Pembelajaran mandiri tersebut dapat dilakukan di lingkungan keluarga, tempat ibadah, maupun masyarakat. Sekolah diinstruksikan untuk memberikan penugasan yang sederhana, menyenangkan, dan tidak membebani, serta meminimalkan penggunaan gawai dan internet bagi peserta didik.
Selanjutnya, pada periode 23 Februari hingga 14 Maret 2026, kegiatan pembelajaran kembali dilaksanakan di sekolah, madrasah, atau sekolah keagamaan. Namun, fokus kegiatan akan ditambah dengan program-program yang meningkatkan iman, takwa, akhlak mulia, kepemimpinan, serta kepedulian sosial.
Penguatan Karakter dan Spiritualitas Peserta Didik
Mendikdasmen Abdul Mu’ti menekankan bahwa pengaturan jadwal ini bertujuan agar proses pembelajaran tetap bermakna tanpa mengabaikan aspek spiritualitas. Bagi peserta didik beragama Islam, sekolah dianjurkan menggelar tadarus Al-Qur’an, pesantren kilat, dan kajian keislaman.
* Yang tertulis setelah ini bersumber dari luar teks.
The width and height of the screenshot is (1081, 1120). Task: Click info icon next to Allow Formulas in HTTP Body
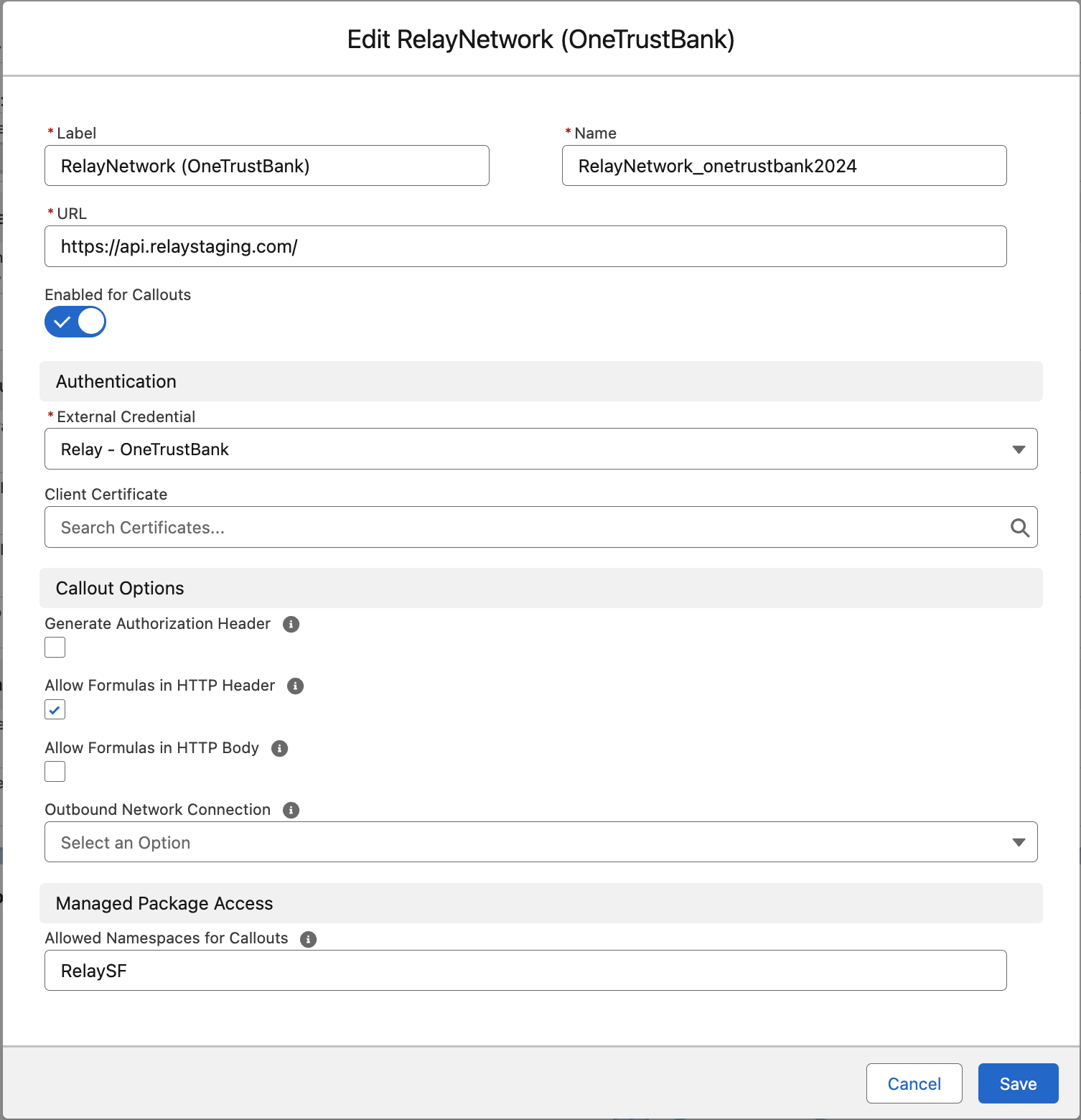point(279,748)
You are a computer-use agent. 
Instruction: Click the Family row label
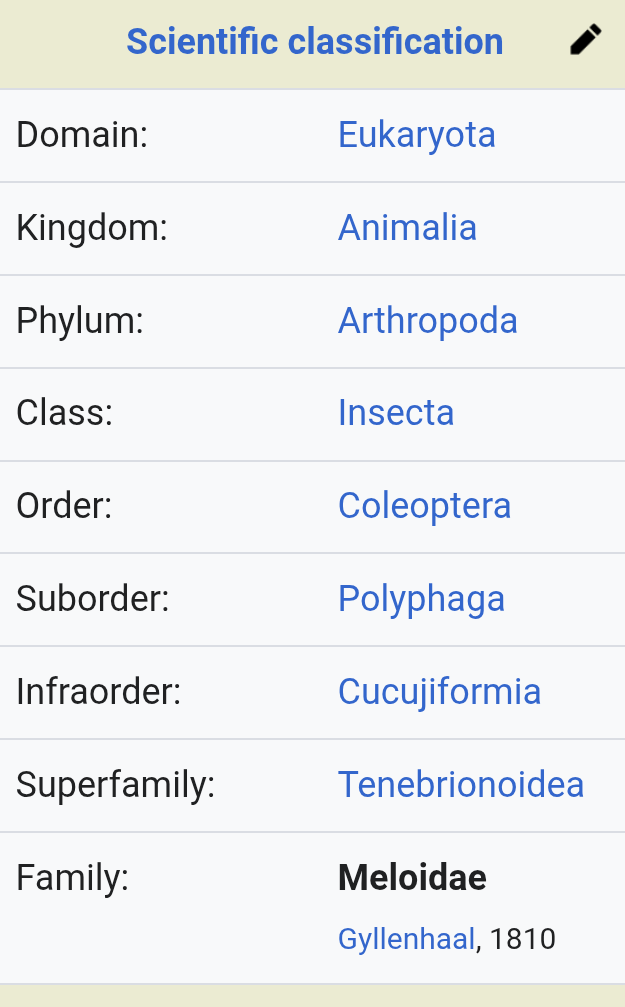(73, 878)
Sementara itu, bagi peserta didik beragama selain Islam, pihak sekolah diminta menyelenggarakan kegiatan bimbingan rohani sesuai dengan agama dan kepercayaannya masing-masing. Hal ini dilakukan untuk memastikan inklusivitas dalam penguatan karakter di lingkungan pendidikan.
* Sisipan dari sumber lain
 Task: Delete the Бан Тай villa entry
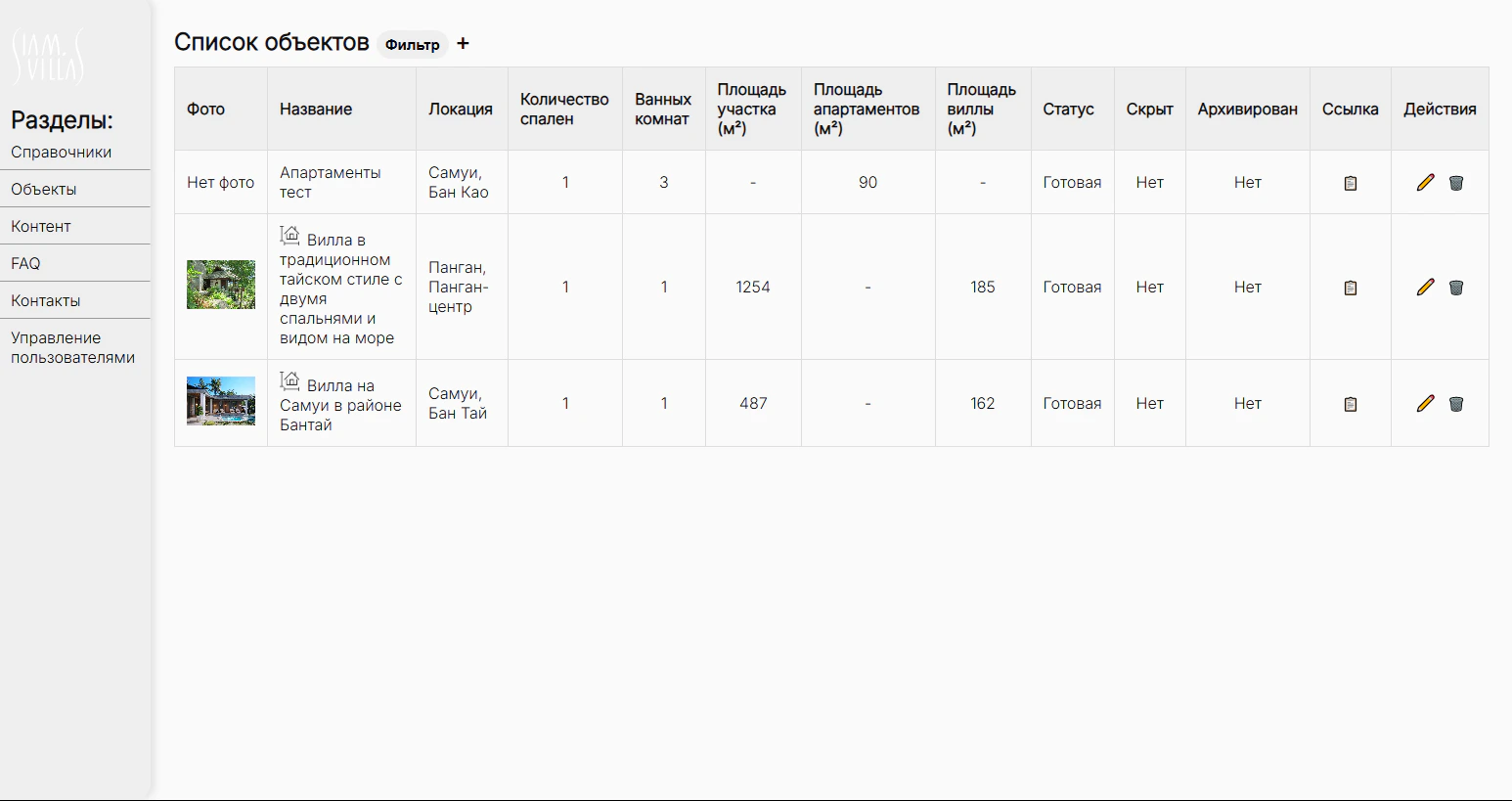[1456, 404]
“Bulan Ramadhan adalah momentum penting untuk membentuk karakter, memperkuat iman dan takwa, serta menumbuhkan kepedulian sosial peserta didik. Melalui pengaturan pembelajaran yang adaptif dan humanis, kami ingin memastikan anak-anak tetap belajar dengan bermakna tanpa terbebani,” ujar Abdul Mu’ti.
Informasi lengkap mengenai jadwal dan panduan pembelajaran selama bulan suci ini disampaikan melalui pernyataan resmi Kemendikdasmen yang dirilis pada Rabu, 18 Februari 2026.